**Page extract**
Another impressive example of constructive perception also concerns color vision. People who have normal color vision perceive the entire visual field as colored. This is taken for granted. But in spite of this, the cells in the retina of the eye that enable us to see color are found mostly in the very center of the retina, in an area called the fovea. If we depended only on retinal input for color perception, we would perceive a small central area of color, while the rest of the visual field would be black and white. This can easily be demonstrated: Have a friend look straight ahead, then slowly move some colored object (a colored pen or pencil is ideal) into his or her field of vision. There will be a point at which the person will be able to see something in peripheral vision and will be able even to identify it, but will not be able, if the object is unfamiliar, to say what color it is. If the object is unfamiliar, the person will not be able to identify its color until it is well inside the field of vision.
Another example may clarify this point. As I sit here writing this, there is an orange-red door off to my left. I can just see the door out of the corner of my eye and I clearly perceive it as colored, in spite of the fact that the light being reflected off the door to my retina is falling on a part of the retina where there are no color receptors. Since I know what color the door is—it is very familiar to me—my brain constructs a perception of the color. How the brain manages this is not known, but the phenomenon demonstrates the great importance of knowledge in even the simplest types of perception.

**Work required**
Return the entire passage on color perception in peripheral vision word for word.

**Records provided**

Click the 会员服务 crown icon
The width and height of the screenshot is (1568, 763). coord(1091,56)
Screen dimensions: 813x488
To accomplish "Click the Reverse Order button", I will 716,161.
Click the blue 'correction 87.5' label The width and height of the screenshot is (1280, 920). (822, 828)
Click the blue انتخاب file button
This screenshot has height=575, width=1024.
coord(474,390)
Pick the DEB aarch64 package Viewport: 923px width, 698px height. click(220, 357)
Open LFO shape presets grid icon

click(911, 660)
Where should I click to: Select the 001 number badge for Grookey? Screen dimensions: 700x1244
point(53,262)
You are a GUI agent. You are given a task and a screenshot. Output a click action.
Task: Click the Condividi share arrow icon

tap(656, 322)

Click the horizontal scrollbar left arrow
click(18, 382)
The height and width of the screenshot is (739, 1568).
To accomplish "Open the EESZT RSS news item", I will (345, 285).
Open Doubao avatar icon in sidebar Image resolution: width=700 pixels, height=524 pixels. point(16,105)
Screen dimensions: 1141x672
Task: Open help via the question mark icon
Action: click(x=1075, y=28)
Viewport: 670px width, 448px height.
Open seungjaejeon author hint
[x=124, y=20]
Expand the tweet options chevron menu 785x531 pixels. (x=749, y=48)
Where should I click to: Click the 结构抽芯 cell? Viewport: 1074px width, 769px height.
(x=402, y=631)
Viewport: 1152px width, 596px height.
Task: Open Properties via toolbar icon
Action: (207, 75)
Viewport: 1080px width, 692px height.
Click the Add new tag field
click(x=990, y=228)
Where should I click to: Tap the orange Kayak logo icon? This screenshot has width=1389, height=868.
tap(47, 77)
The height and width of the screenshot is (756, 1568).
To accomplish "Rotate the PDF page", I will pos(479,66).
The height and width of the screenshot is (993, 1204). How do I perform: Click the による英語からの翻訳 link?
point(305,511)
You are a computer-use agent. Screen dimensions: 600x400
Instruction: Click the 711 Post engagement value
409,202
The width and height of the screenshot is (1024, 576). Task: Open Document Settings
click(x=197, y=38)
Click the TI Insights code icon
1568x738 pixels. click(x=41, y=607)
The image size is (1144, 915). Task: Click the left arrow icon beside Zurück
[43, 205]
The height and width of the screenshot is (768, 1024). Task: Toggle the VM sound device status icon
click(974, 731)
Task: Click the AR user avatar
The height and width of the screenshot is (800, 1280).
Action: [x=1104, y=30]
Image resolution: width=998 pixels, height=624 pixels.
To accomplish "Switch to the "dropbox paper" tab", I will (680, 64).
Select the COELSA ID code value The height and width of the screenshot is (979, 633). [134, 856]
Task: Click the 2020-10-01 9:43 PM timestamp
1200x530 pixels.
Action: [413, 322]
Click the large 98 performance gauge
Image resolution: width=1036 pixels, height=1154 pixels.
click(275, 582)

**Output for this task**
Another impressive example of constructive perception also concerns color vision. People who have normal color vision perceive the entire visual field as colored. This is taken for granted. But in spite of this, the cells in the retina of the eye that enable us to see color are found mostly in the very center of the retina, in an area called the fovea. If we depended only on retinal input for color perception, we would perceive a small central area of color, while the rest of the visual field would be black and white. This can easily be demonstrated: Have a friend look straight ahead, then slowly move some colored object (a colored pen or pencil is ideal) into his or her field of vision. There will be a point at which the person will be able to see something in peripheral vision and will be able even to identify it, but will not be able, if the object is unfamiliar, to say what color it is. If the object is unfamiliar, the person will not be able to identify its color until it is well inside the field of vision.
Another example may clarify this point. As I sit here writing this, there is an orange-red door off to my left. I can just see the door out of the corner of my eye and I clearly perceive it as colored, in spite of the fact that the light being reflected off the door to my retina is falling on a part of the retina where there are no color receptors. Since I know what color the door is—it is very familiar to me—my brain constructs a perception of the color. How the brain manages this is not known, but the phenomenon demonstrates the great importance of knowledge in even the simplest types of perception.